STEM is increasingly becoming a priority in our state’s schools. There’s a lot of good stuff going on. Whether it’s Bangor High School’s mathletes, fourth- and fifth-graders in Surry designing, building and testing artificial legs, or Veazie middle-schoolers building fair ride models to illustrate physics principles, engaging the next generation in these vital disciplines is crucial. Not only can they go on to solve the many challenges of our world, they can, as Habib Dagher, director of the Advanced Structures and Composites Center at the University of Maine, continuously points out, create the technologies for new industries that can revitalize whole communities.

No matter how innovative our schools are, they can only be part of the story. One of the largest windows of opportunity for STEM curiosity and competence occurs largely before children set foot in a classroom. Helping our youngest start pre-kindergarten eager and ready for STEM offerings is one of the biggest challenges facing schools, communities and families.

We have a lot going for us. Our babies arrive hardwired for curiosity. They have a beautiful drive to make sense of this world they’re born into. That’s why we have to watch our toddlers so carefully. That’s why our preschoolers have so many “how” and “why” questions. To enable this beautiful, messy, wondrous process is to provide materials for discovery and periods of our undivided attention.

The materials don’t have to be fancy. Forget what educational toy makers say. They have a product to sell. Refer to the book. The classic toys like blocks and many nontoys — sand, mud, sofa cushions, cardboard boxes — are still the best you can offer at this age.

Sadly there are three forces working against us. The first is that children today are too often not allowed to play outside. Whether a national park or the wooded stream abutting a trailer park, the world of nature is the child’s first lab. The child peering into the depths of a tidal pool, watching ants at work or placing a leaf in a stream and seeing where it goes is setting the foundation for nothing less than the scientific method.

Second, the makers of many toys that are promoted heavily and displayed prominently in stores aren’t doing our kids any favors.
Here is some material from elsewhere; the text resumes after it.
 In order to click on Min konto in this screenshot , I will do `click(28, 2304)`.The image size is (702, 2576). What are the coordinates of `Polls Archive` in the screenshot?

Their products are often geared more toward financial profit and media tie-ins than developmental appropriateness. Scripted responses and lights and buzzers replace open-ended inquiry. Girls are encouraged to identify themselves as pretty, sexy consumers as in the TV show “Toddlers in Tiaras.” Let the buyer beware.

Finally, there is the assault on play noted by child psychologist David Elkind decades ago, which is, sadly, even more true today. A lot of companies are encouraging parents to skip right ahead to the academics and get Baby Einstein activity products. Not all of it is bad. But when electronics time is replacing hands-on exploration, that is a red flag.

Developmental psychologists characterize early childhood as a time of concrete operations. Young kids learn best with objects they can hold and manipulate. Rich and varied experiences of this sort make the brain later capable of more abstract thought. To bypass essential early steps is like building a house without a foundation.

So how do we take advantage of this window of opportunity? I have a modest suggestion. I would like to give STEM a sister acronym for our children’s earliest exploration and inquiry. Remember when you plant a seed, you don’t get a stem first. Your plant can’t even start a stem until it has developed good sturdy roots: “real life,” “observation based,” “timely” and “self directed.”

If our children develop strong ROOTS and go on to develop STEM abilities through hands-on, relevant experience in school, this process will bear fruit we can only begin to imagine. Achieving this will be quite the challenge. It will require many of us collaborating across town lines, profession lines, any lines you can think of.

You know what? If we can dream it, we can build it.

Julia Emily Hathaway, a Veazie school board member, is a life sciences geek whose early curiosity was strongly encouraged by her parents. Before she started high school she had collected insects in Mexico, dissected a wide range of road kill and successfully sutured her cat after he got cut up in a fight and her dad wouldn’t take him to a vet.